Friday, September 19, 2008
She Adores Too.
Its funny that it has taken over two weeks for this experience to settle in and take meaning. I love how that works. A seed is planted and eventually it sprouts its way forward into something more meaningful than I ever imagined.
I looked back on this moment given to be my the priest when I was in the Chapel last night. In the Chapel, its easy to relate to Christ – you're staring at him. But her, well, she's a different story. I have come leaps and bounds over the last two years of my life in getting to know the Heart of Mary. This vision for me is a new way to explore her heart as The Woman, as The Mom, as The Adorer. I felt like she was there with me, in perfect sync, feeling what I was feeling, as I explored the Jesus inside of me...

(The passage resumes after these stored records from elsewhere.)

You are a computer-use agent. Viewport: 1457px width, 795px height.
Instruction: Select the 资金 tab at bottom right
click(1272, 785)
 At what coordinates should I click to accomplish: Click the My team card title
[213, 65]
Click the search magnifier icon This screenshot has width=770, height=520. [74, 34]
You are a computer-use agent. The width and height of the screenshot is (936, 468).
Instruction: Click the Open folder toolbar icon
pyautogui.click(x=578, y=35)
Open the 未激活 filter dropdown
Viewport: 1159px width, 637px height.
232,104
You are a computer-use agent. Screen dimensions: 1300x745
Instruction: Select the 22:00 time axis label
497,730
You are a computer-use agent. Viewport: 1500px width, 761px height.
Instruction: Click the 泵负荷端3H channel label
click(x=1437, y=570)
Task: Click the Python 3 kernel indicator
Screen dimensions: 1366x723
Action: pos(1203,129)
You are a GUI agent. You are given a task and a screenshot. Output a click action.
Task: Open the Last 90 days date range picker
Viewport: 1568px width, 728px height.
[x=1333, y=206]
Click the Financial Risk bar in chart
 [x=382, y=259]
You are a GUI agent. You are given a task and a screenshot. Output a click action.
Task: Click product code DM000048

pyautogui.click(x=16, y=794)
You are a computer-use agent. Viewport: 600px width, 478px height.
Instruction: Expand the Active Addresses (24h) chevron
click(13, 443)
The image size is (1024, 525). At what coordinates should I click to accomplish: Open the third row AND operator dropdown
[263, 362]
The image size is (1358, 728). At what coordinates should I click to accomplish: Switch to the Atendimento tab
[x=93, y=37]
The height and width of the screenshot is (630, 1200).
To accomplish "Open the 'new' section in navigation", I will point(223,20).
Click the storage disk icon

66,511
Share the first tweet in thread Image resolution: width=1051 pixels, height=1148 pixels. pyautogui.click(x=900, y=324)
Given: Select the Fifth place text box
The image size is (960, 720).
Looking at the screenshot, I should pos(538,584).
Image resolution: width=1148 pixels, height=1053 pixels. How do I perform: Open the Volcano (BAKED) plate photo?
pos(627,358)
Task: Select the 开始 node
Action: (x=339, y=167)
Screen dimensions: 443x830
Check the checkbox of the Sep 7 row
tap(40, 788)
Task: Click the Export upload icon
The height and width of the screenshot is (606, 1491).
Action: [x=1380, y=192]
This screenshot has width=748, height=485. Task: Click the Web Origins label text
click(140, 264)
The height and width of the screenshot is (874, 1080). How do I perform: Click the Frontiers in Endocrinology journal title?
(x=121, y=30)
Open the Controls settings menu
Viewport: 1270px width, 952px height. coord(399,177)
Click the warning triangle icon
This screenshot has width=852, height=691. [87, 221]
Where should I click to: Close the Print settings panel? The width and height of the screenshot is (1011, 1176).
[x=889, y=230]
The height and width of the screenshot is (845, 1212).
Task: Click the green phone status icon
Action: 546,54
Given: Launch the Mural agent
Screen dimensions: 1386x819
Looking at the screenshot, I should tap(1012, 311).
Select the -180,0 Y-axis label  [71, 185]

Thursday, September 18, 2008
Respondent
This morning's 1st Reading is one of my favorites, despite the amount of times I have heard it in Church, at weddings, in testimonies, and beyond. Yes, of course, its the often-read 1 Corinthians 13. However, also included in today's first reading is 1 Corinthians 12:31 – "But earnestly desire the higher gifts..." If I could, I'd spend all day just talking about this...
The word earnestly is so specific and so humbling. How often do I wish to have a life chocked full of "the higher gifts" but how often do I work and desire that life EARNESTLY? I think more often than not the higher gifts seem too far away when it comes down to it. I am happy to report that lately I have felt like the higher gifts have been much more attainable in my life. Call it maturity, call it age, regardless, I feel as if the higher gifts have become something I not only desire greatly to attain, but arrange my life around attaining. It has become more of a responsibility of mine to make sure that I am earnest in my efforts with the Lord.
The rest of the story, 1 Corinthians 13: 1–10, 13, we've all heard before. This very scripture changed my life, literally, about a year and a half ago. Love became something not to be referred to but to be embodied. I heard a testimony one time, while staffing a high school retreat, about the discernment of love – whether or not "she/he is THE one?" The testimonee delivered the best portrayal of a living Gospel when he explained that in this "timeworn" message, how often have you asked yourself, "am I patient, am I kind, do I bear all things, believe all things, and hope all things?" And, what about he/she? Does he/she bear all things, believe all things, wish to endure all things? Its a clear and definitive rubric for our lives – when things get stale, what better way to revive; when things get confusing, what better way to clarify; when times are tough, what better way to encourage?
I am pleased to report that for today, my heart is respondent to this Scripture. It is aroused by the idea that my life must be lived earnestly – with the higher gifts that the Lord has for me seen as gifts that can and should be mine; with the intention of actually grasping hold of the Will in my life, not just wishing to.